[What to work on]
Can you set out the lines below as a numbered list, dropping any blank lines and leaving out the pictures?

[Records to use]
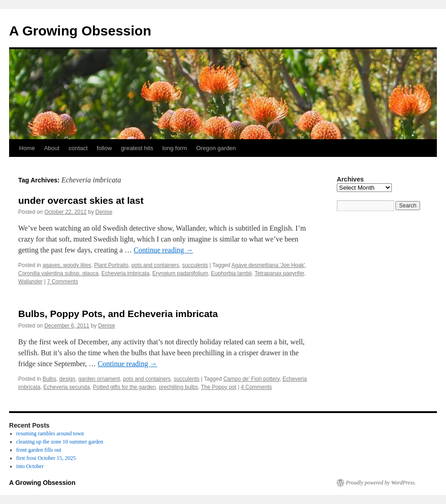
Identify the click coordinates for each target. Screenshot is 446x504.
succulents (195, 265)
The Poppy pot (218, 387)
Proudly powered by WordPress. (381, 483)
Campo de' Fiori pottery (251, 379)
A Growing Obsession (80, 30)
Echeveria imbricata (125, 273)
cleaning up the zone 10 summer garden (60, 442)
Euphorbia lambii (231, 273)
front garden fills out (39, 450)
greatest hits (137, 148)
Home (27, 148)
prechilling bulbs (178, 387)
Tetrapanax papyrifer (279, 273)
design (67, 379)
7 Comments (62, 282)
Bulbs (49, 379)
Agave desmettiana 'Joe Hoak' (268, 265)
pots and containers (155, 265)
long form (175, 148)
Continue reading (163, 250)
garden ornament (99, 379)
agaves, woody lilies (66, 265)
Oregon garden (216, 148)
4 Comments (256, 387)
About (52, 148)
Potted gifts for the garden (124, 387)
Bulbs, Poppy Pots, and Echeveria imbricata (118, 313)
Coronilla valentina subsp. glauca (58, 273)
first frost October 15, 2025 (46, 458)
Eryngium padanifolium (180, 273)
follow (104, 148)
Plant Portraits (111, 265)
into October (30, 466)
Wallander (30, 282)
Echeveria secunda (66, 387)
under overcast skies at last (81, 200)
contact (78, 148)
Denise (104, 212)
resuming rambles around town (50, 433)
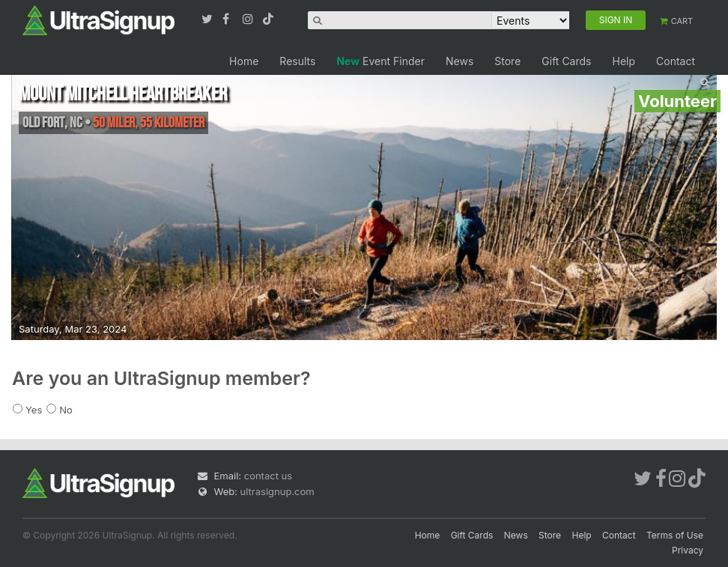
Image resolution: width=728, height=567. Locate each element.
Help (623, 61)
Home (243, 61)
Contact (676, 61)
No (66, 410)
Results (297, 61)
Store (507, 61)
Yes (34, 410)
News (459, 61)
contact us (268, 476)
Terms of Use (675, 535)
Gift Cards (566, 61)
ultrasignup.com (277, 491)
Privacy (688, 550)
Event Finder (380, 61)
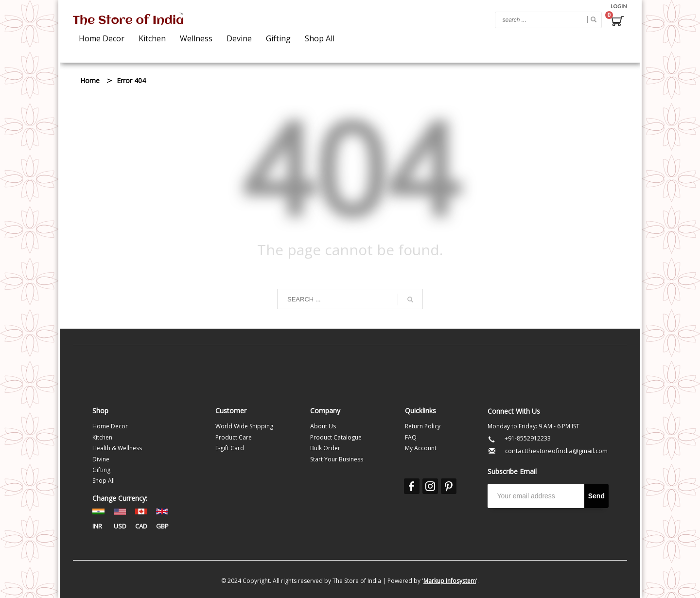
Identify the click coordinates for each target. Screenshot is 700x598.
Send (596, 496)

[Task response]
1. Identify the click coordinates for each target. Screenshot is 446x504.
2. succulents (195, 265)
3. The Poppy pot (218, 387)
4. Proudly powered by WordPress. (381, 483)
5. Campo de' Fiori pottery (251, 379)
6. A Growing Obsession (80, 30)
7. Echeveria imbricata (125, 273)
8. cleaning up the zone 10 summer garden (60, 442)
9. Euphorbia lambii (231, 273)
10. front garden fills out (39, 450)
11. greatest hits (137, 148)
12. Home (27, 148)
13. prechilling bulbs (178, 387)
14. Tetrapanax papyrifer (279, 273)
15. design (67, 379)
16. 7 Comments (62, 282)
17. Bulbs (49, 379)
18. Agave desmettiana 'Joe Hoak' (268, 265)
19. pots and containers (155, 265)
20. long form (175, 148)
21. Continue reading (163, 250)
22. garden ornament (99, 379)
23. agaves, woody lilies (66, 265)
24. Oregon garden (216, 148)
25. 4 Comments (256, 387)
26. About (52, 148)
27. Potted gifts for the garden (124, 387)
28. Bulbs, Poppy Pots, and Echeveria imbricata (118, 313)
29. Coronilla valentina subsp. glauca (58, 273)
30. first frost October 15, 2025 (46, 458)
31. Eryngium padanifolium (180, 273)
32. follow (104, 148)
33. Plant Portraits (111, 265)
34. into October (30, 466)
35. Wallander (30, 282)
36. Echeveria secunda (66, 387)
37. under overcast skies at last (81, 200)
38. contact (78, 148)
39. Denise (104, 212)
40. resuming rambles around town (50, 433)
41. Image resolution: width=728, height=567. Locate each element.
42. Help (623, 61)
43. Home (243, 61)
44. Contact (676, 61)
45. No (66, 410)
46. Results (297, 61)
47. Store (507, 61)
48. Yes (34, 410)
49. News (459, 61)
50. contact us (268, 476)
51. Terms of Use (675, 535)
52. Gift Cards (566, 61)
53. ultrasignup.com (277, 491)
54. Privacy (688, 550)
55. Event Finder (380, 61)
56. Identify the click coordinates for each target. Screenshot is 700x598.
57. Send (596, 496)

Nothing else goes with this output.